Now that it's been several years since I took this system in operation so would it be appropriate to put in a report. It was in 2010 that I installed this and now it is 2013-09. Everything is the same except for a few small adjustments. For about three months ago disappeared the foam-jar because it came loose due to it was filled with water unintentionally. I then switched to a similar cooling-jar (waterproofing spray). The cause of the stopper will have been dirt in or near the vacuum valve. I did a wash cycle and it seemed to work again. I also tested the valve and realized that I was lucky because this valve design became very right after the first try - it worked perfectly. About twice in a year, I have had to disassemble the pet-jars, cleaning the foam and the police filter from white to yellow sludge. The most nourishing information that this report has to offer including probably the yellow goo. It was quite evident in my engine and it was most likely due to the hole at A. Will such a hole be done, one should be prepared for a lot of formation of yellow goo, because it is the incoming air that causes it. I recently became aware of it when I plug it, then Admittedly, I read a line about this problem written by a knowledgeable person. That's what happens if one do not get the hang of all causation that sometimes bewilders our everyday lives ... A warning then for a hole at A - do not do it! This system will continue in any case to collect the water and the mechanism for emptying works year in and year out. While cleaning the foam so one can pour detergent into the cooling-jar, so will one prevent formation of dirty clots.
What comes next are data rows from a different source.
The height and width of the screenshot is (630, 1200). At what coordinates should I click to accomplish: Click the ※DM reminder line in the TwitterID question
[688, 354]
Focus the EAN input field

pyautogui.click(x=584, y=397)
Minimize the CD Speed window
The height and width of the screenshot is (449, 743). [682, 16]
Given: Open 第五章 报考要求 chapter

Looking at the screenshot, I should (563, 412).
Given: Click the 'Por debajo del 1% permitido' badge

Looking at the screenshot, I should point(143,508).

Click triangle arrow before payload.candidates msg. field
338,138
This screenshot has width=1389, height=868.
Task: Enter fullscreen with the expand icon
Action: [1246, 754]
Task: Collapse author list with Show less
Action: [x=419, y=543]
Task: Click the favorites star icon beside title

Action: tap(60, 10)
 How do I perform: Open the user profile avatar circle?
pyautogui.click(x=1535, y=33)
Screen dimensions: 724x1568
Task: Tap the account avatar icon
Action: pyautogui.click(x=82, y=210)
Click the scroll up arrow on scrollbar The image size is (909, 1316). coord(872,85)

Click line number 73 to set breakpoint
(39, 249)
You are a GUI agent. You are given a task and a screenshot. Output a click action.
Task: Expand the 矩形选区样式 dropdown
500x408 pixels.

A good question I got was whether the state of piston rings in my car? If piston rings are worn can there be leaks or so-called ”Blow by” and for that reason; only them (including me) suffer from this foam and water woes. I think it is an essential factor in this context and not something that should be ignored. In order to be credible shall we not have any skeletons in the closet unplucked. Said and done - a compression gauge was obtained and this is the result of my car:
|Cylinder 1:||Cylinder 2:||Cylinder 3:||Cylinder 4:|
|13,0 bar||13,0 bar||12,8 bar||12,8 bar|
|With en teaspoon oil:||With en teaspoon oil:||With en teaspoon oil:||With en teaspoon oil:|
|14,5 bar||13,8 bar||13,8 bar||14,5 bar|
As I understand it right, all looks normal and it is not any danger on the roof yet, as we say in Sweden. I also measured on a Hyundai Getz which passed 4000 mil, and the figures were similar but the pressure after the oil-drop, was around 16 bar instead. It was a bigger difference than my car, who moreover is approaching 20 000 in mileage...
Thus, my findings is correct and if you take a look in the ventilation tubes and the like - well, then you may be wondering why this foam must exist?